Boyer disagreed with this assessment of the start of the year. He said, “it is not my sense at all that this year was worse than any previous year. We had our issues as we always do.” He explained that this year may have appeared out of control because of the high profile nature of some of the issues with which Security dealt.

Both Boyer and Roberts agree, however, that building positive relationships between students and Security would only help the department promote safety on campus. Boyer said, “We just want to make as many connections as possible between officers and students.”

A few years ago security implemented a walk-through program where officers rotated passing through the dorms while on duty, but the program was eventually dropped. About this program Boyer said, “We didn’t always have the right atmosphere or get the right results.” This new program, unlike the old arrangement, would place more emphasis on students being familiar with at least one officer.

Due to Security’s limited number of officers, this dorm liaison program would focus solely on developing relationships with first-year students. Security believes that first-year entries could benefit the most from this type of program. Roberts said, “The first year is a critical, critical time period. For the first time, students are away from home and junior advisors for the first time have to worry about 20 to 40 kids.” The relationships that Security then establishes with first-year students would last the next three years.

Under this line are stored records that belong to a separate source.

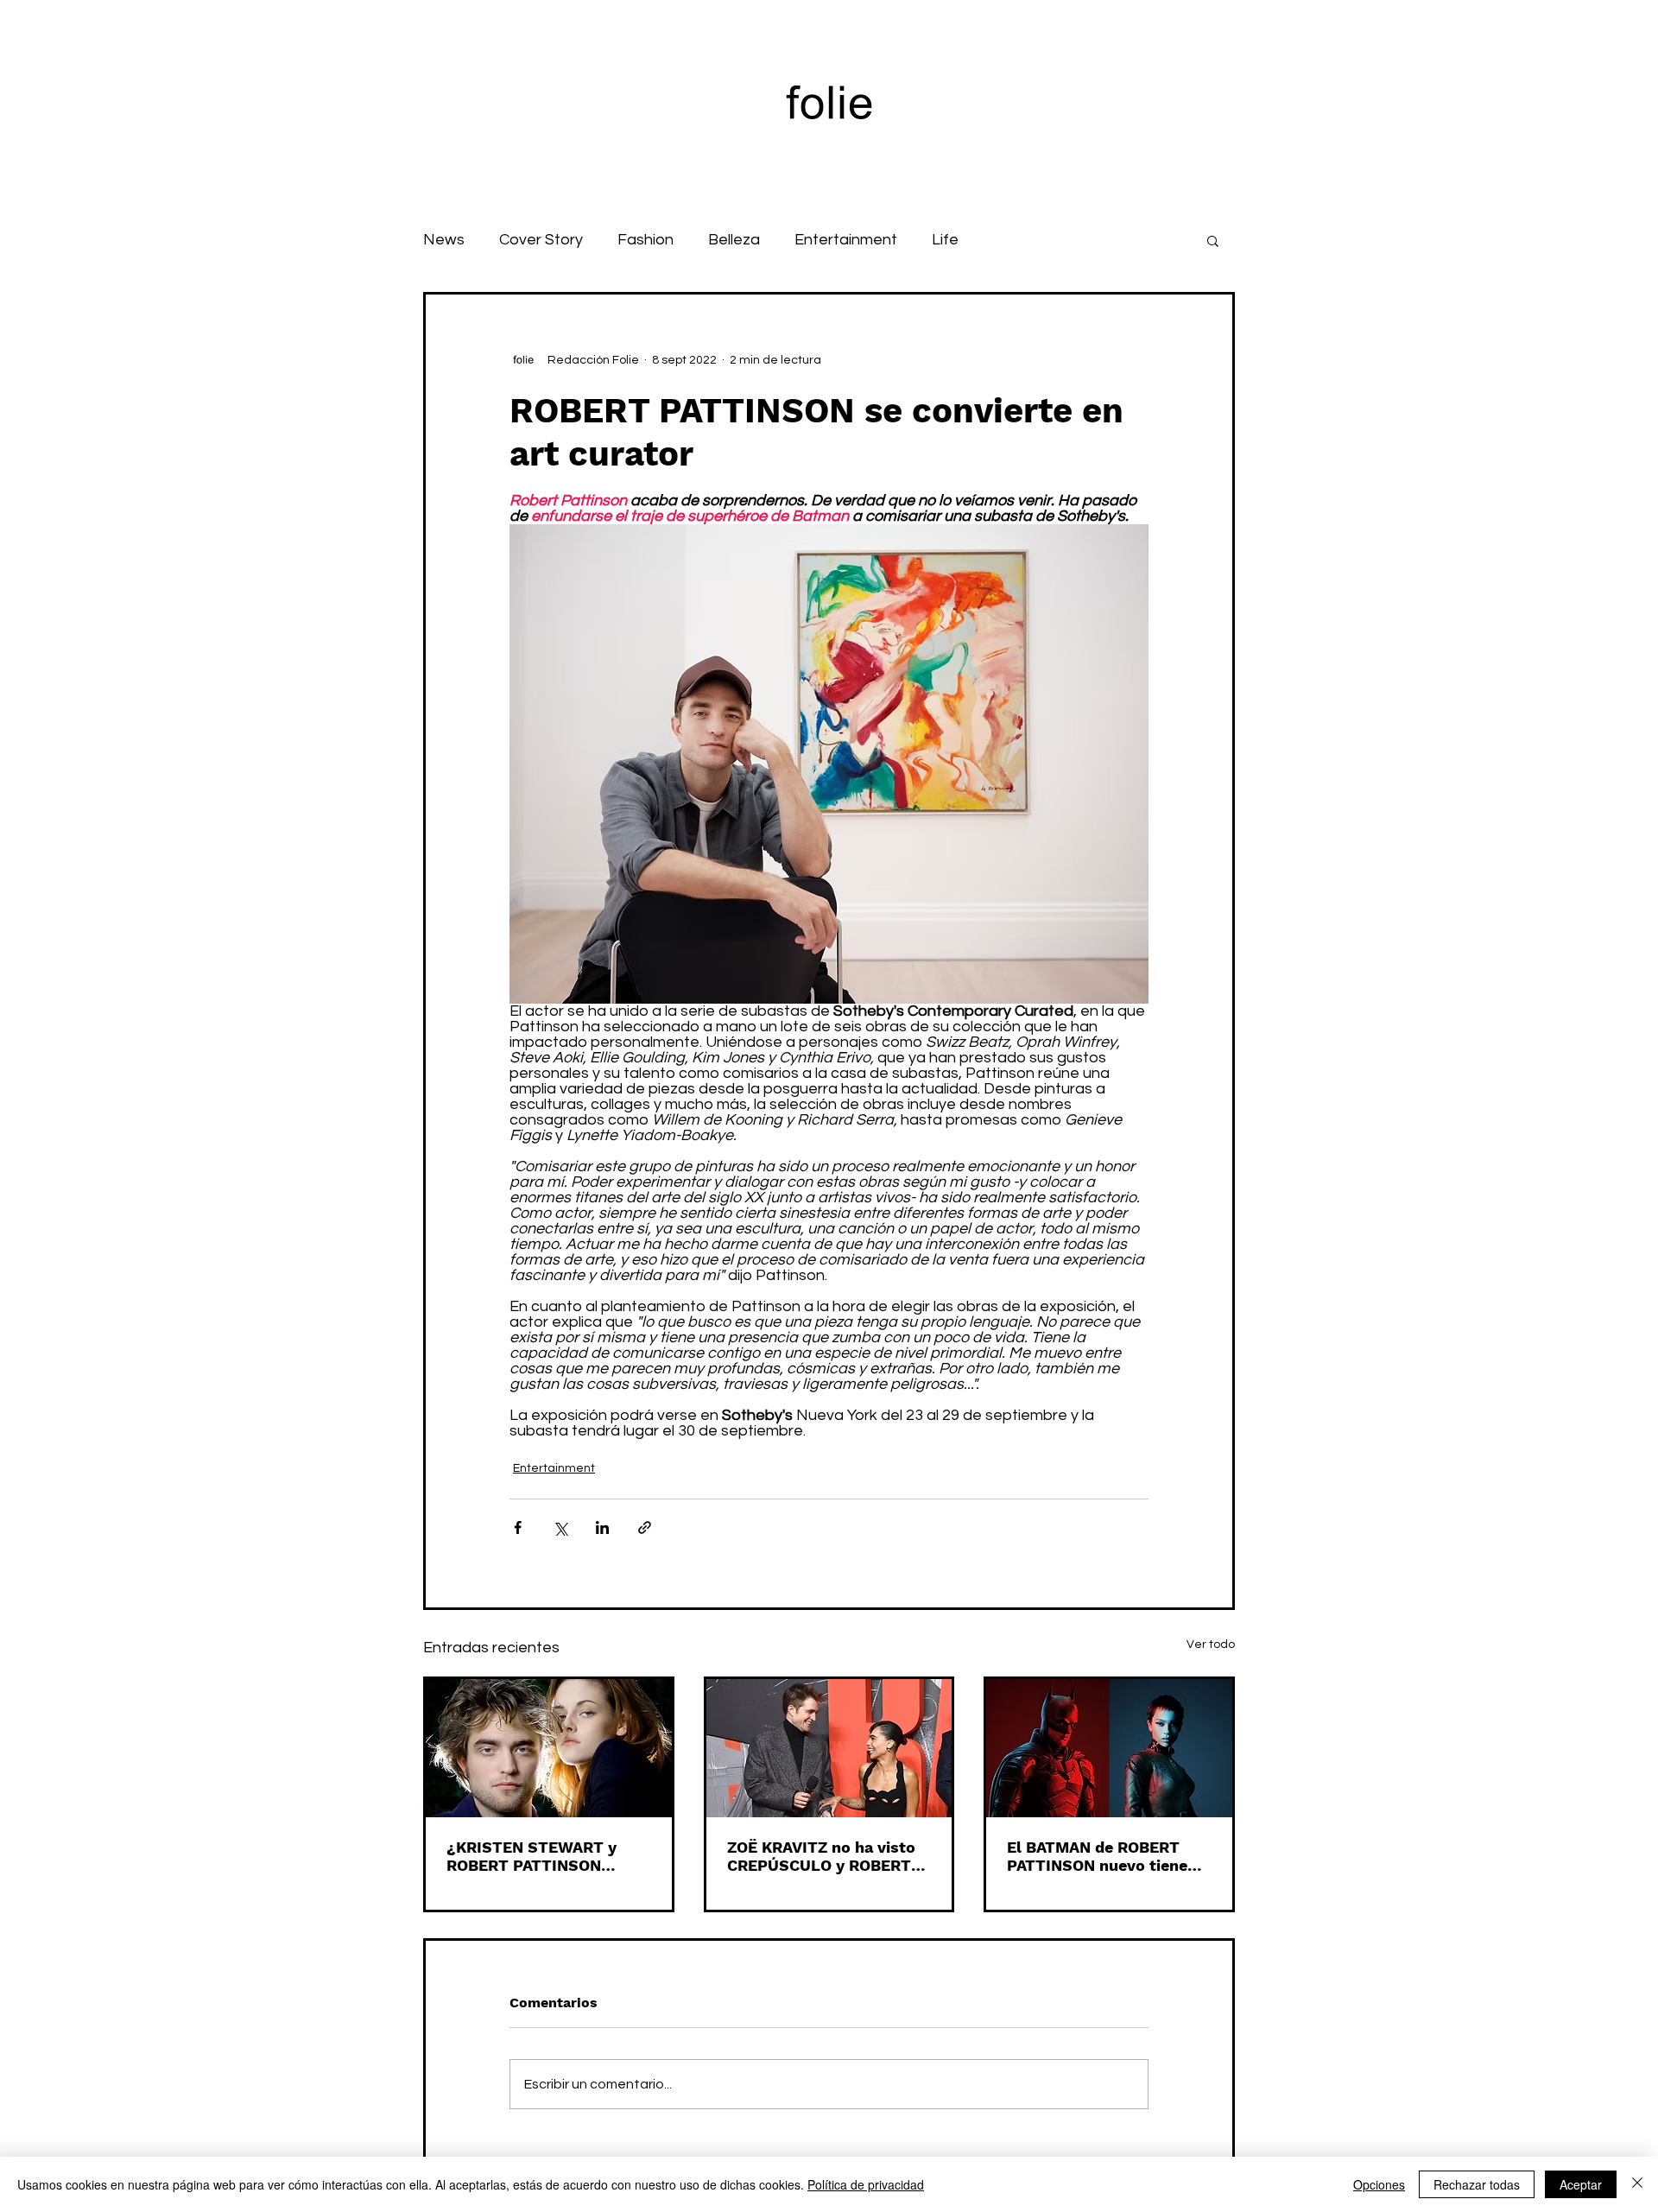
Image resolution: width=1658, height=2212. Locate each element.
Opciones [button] (1379, 2184)
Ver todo (1211, 1644)
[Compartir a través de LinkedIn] (602, 1527)
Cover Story (541, 239)
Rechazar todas (1476, 2184)
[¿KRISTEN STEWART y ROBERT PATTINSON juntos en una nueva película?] (549, 1748)
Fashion (645, 239)
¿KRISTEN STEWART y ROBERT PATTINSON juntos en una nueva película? (531, 1856)
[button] (1213, 240)
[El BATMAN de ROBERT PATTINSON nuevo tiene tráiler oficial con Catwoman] (1109, 1748)
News (444, 239)
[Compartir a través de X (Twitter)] (560, 1527)
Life (945, 239)
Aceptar (1581, 2184)
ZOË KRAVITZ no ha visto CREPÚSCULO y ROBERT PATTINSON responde (821, 1856)
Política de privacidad (865, 2184)
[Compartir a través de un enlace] (644, 1527)
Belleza (734, 239)
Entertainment (845, 239)
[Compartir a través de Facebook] (517, 1527)
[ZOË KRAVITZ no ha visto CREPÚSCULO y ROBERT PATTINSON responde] (829, 1748)
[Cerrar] (1637, 2184)
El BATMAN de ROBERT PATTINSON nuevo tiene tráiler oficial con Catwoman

After the meeting with the JAs, Roberts said, “I thought from the student responses, from the facial expressions, and from the positive follow-up emails that the majority of the JAs felt comfortable with the idea and were supportive.”

Roberts said that some JAs did express concern over the increased presence of Security in their entry and whether or not that would lead to increased disciplinary action. Roberts pointed out that although students worried about disciplinary repercussions “not one thing came up about disciplinary action” during the initial meetings the security officers had about the program. He also said that program is entirely voluntary and “for those that want to participate.”